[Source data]
↓

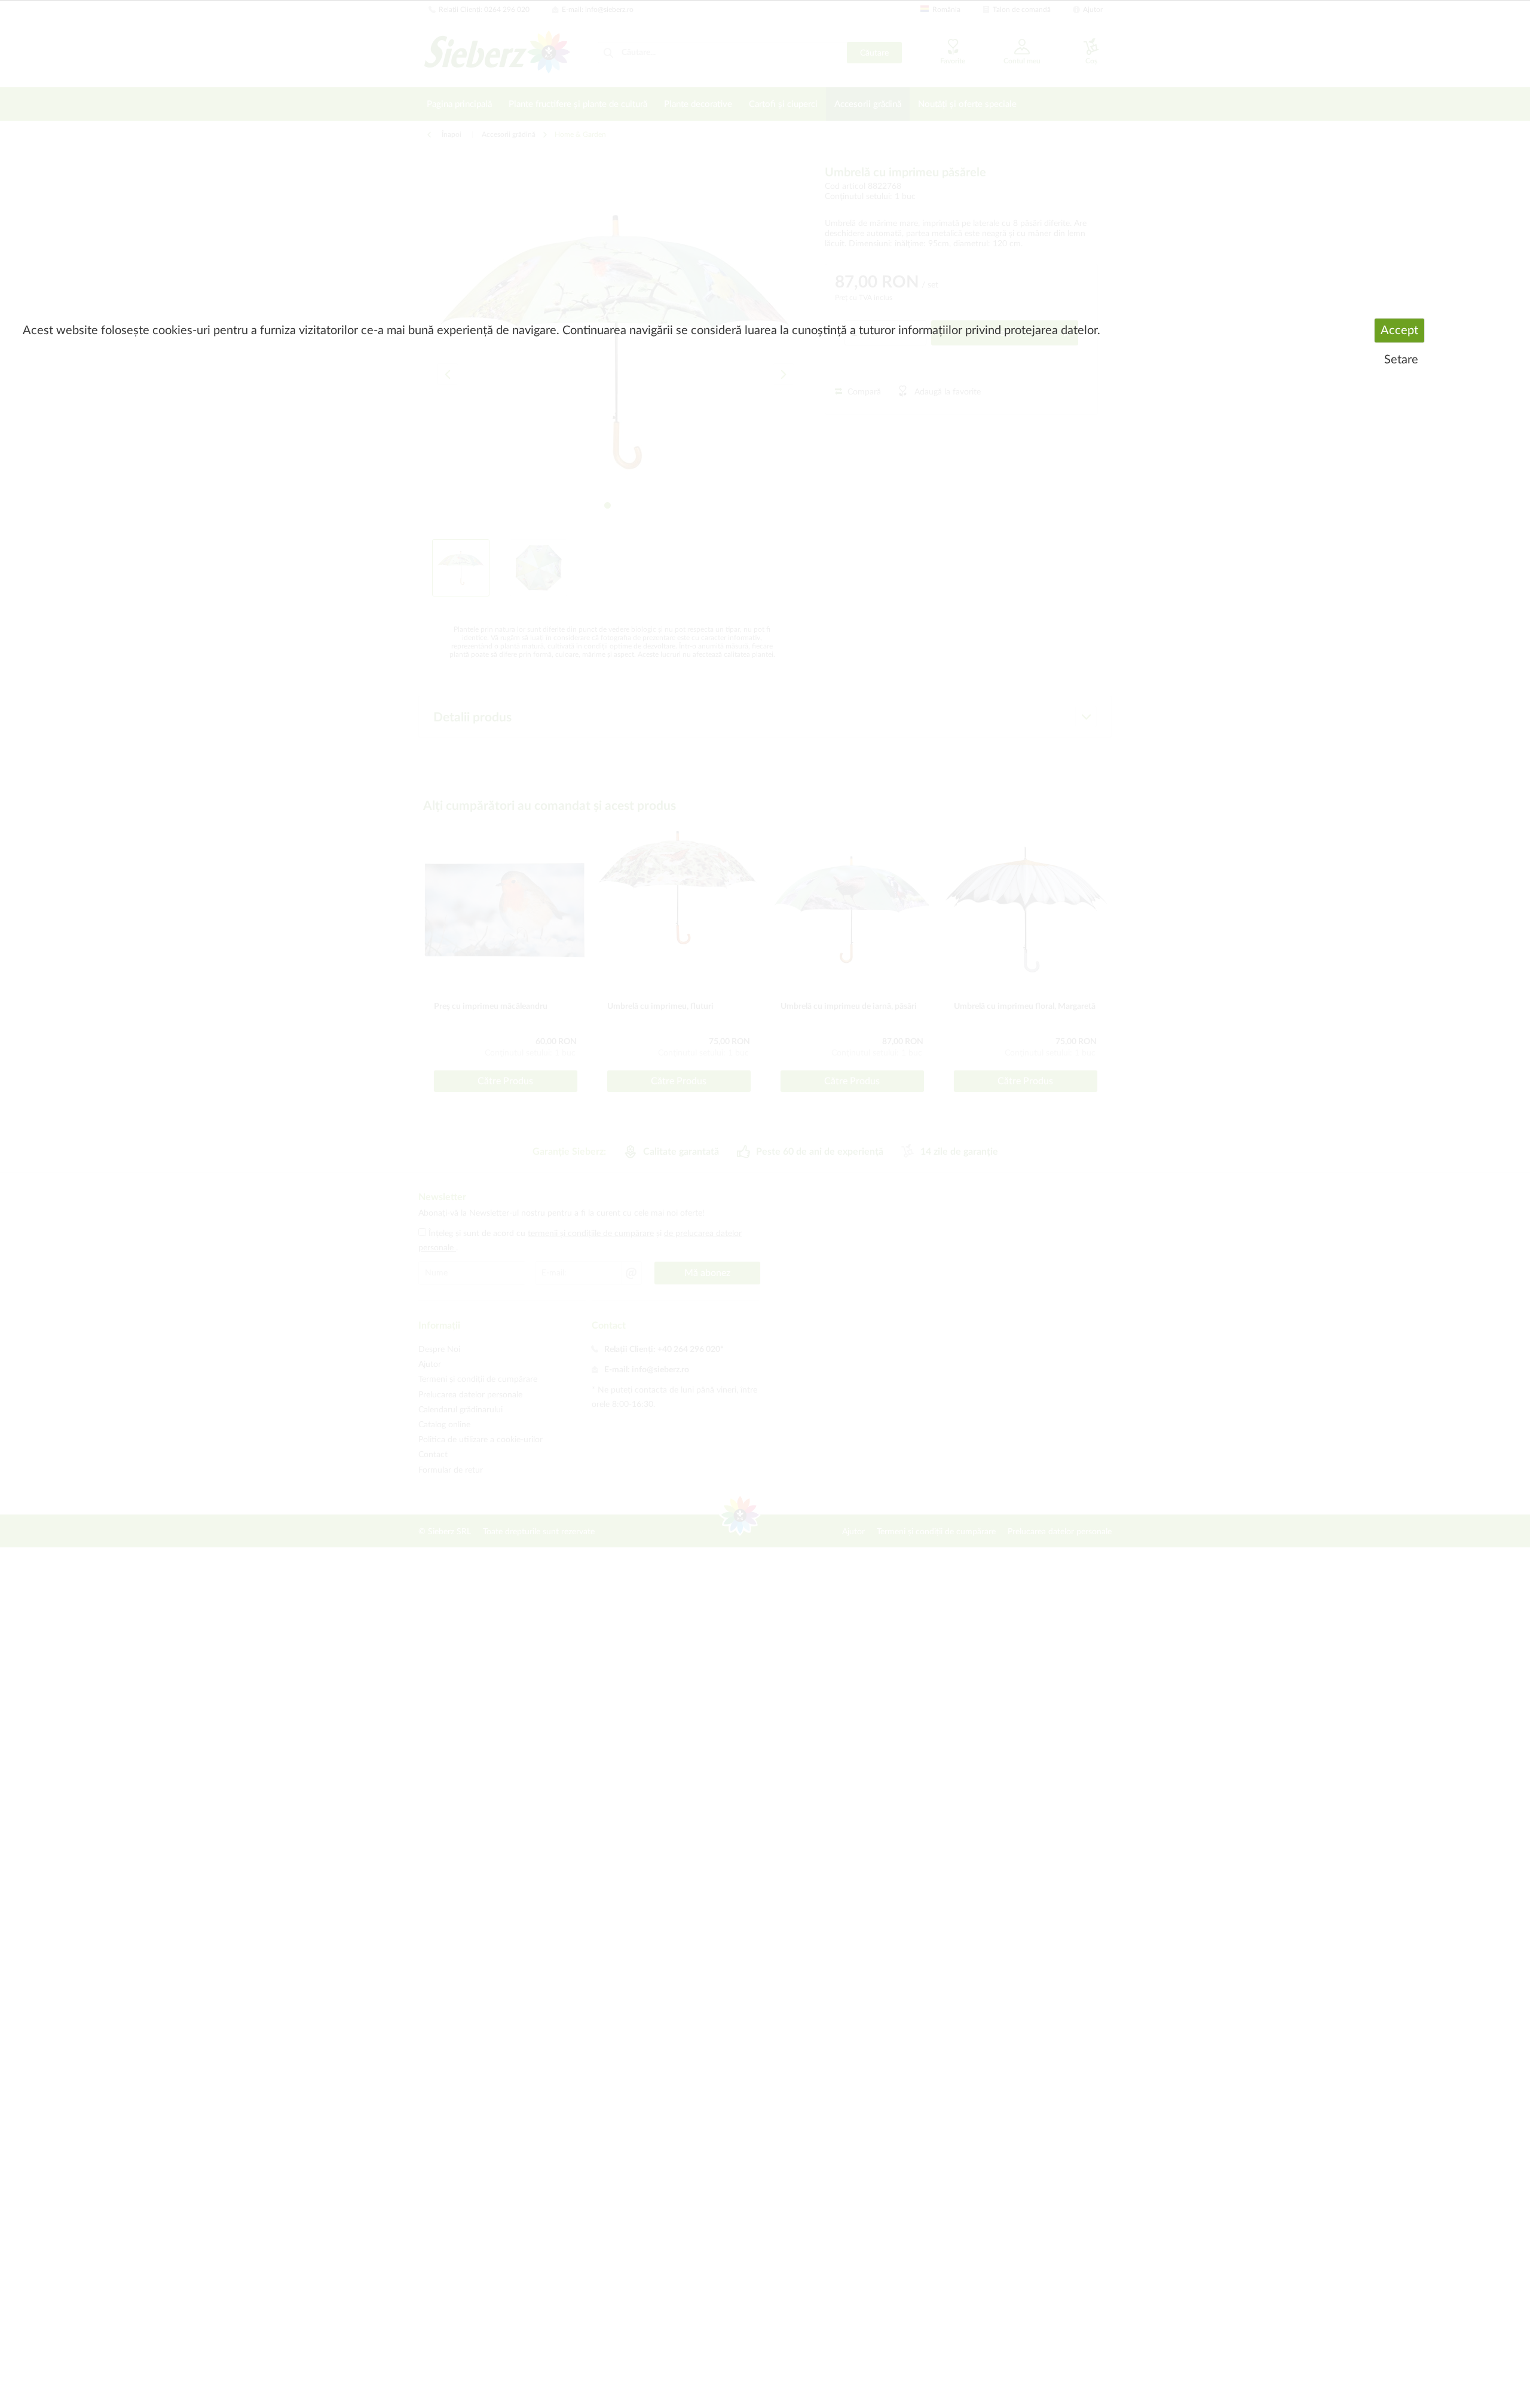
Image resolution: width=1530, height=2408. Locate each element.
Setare (1401, 360)
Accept (1399, 330)
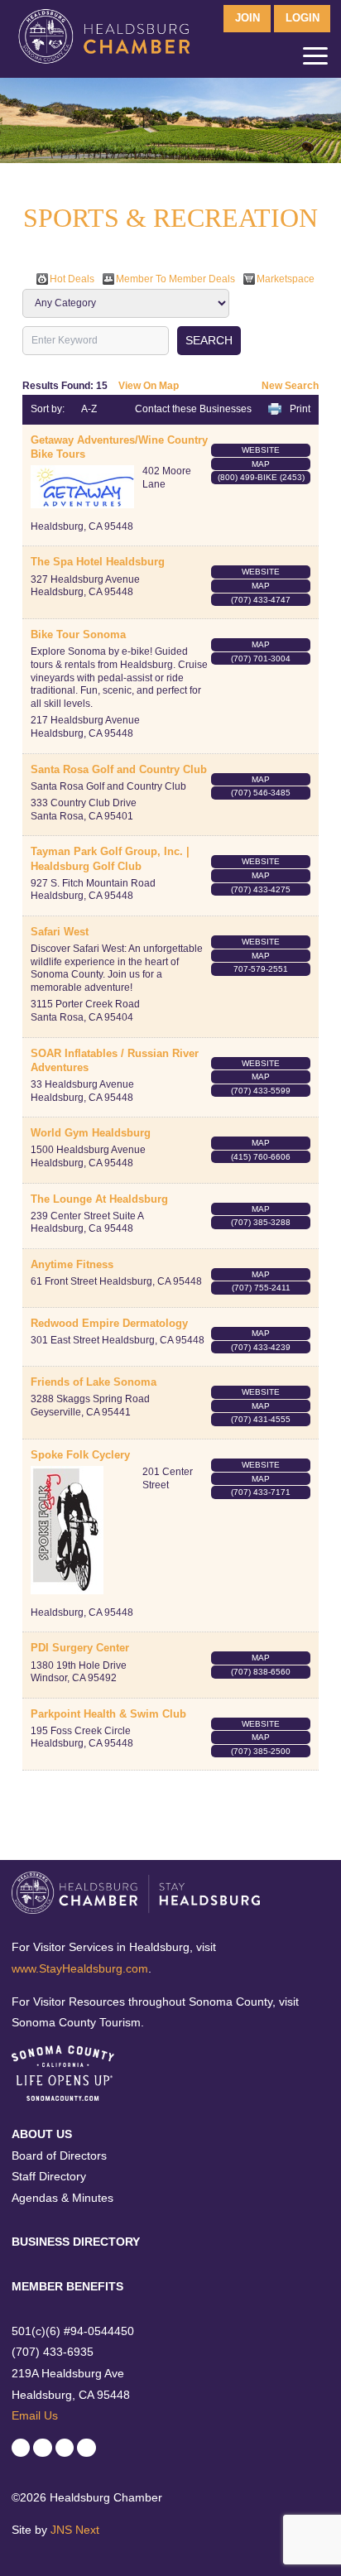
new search (290, 386)
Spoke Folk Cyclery (80, 1455)
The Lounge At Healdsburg (99, 1199)
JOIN (247, 18)
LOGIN (302, 18)
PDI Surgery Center (80, 1647)
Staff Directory (49, 2176)
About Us (42, 2134)
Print (300, 409)
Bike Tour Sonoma (78, 634)
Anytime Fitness (72, 1264)
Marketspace (286, 279)
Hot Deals (72, 279)
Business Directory (76, 2241)
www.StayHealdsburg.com (80, 1968)
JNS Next (74, 2529)
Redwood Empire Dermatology (109, 1323)
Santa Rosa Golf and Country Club (119, 769)
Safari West (60, 931)
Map (261, 464)
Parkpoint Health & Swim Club (108, 1714)
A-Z (89, 409)
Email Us (35, 2415)
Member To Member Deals (175, 279)
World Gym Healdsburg (91, 1133)
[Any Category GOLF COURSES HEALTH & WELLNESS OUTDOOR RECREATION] (125, 303)
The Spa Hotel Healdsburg (98, 561)
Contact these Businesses (193, 409)
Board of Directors (59, 2155)
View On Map (148, 386)
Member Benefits (67, 2286)
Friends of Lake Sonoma (93, 1382)
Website (261, 449)
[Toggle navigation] (315, 59)
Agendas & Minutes (62, 2197)
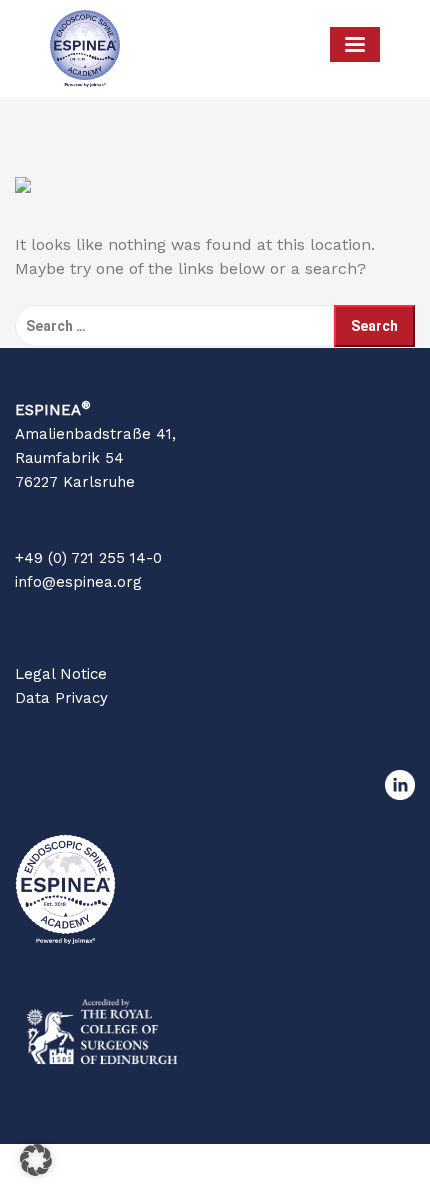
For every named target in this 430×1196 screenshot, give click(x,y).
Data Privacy (61, 698)
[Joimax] (230, 48)
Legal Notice (61, 674)
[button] (36, 1160)
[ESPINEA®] (85, 48)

↑

▶ **Activity**: Please write out the lines that run from the one with "Data Privacy (61, 698)" to the end of the records, both included, exactly as they appear.

▶ **Finished task**:
Data Privacy (61, 698)
[Joimax] (230, 48)
Legal Notice (61, 674)
[button] (36, 1160)
[ESPINEA®] (85, 48)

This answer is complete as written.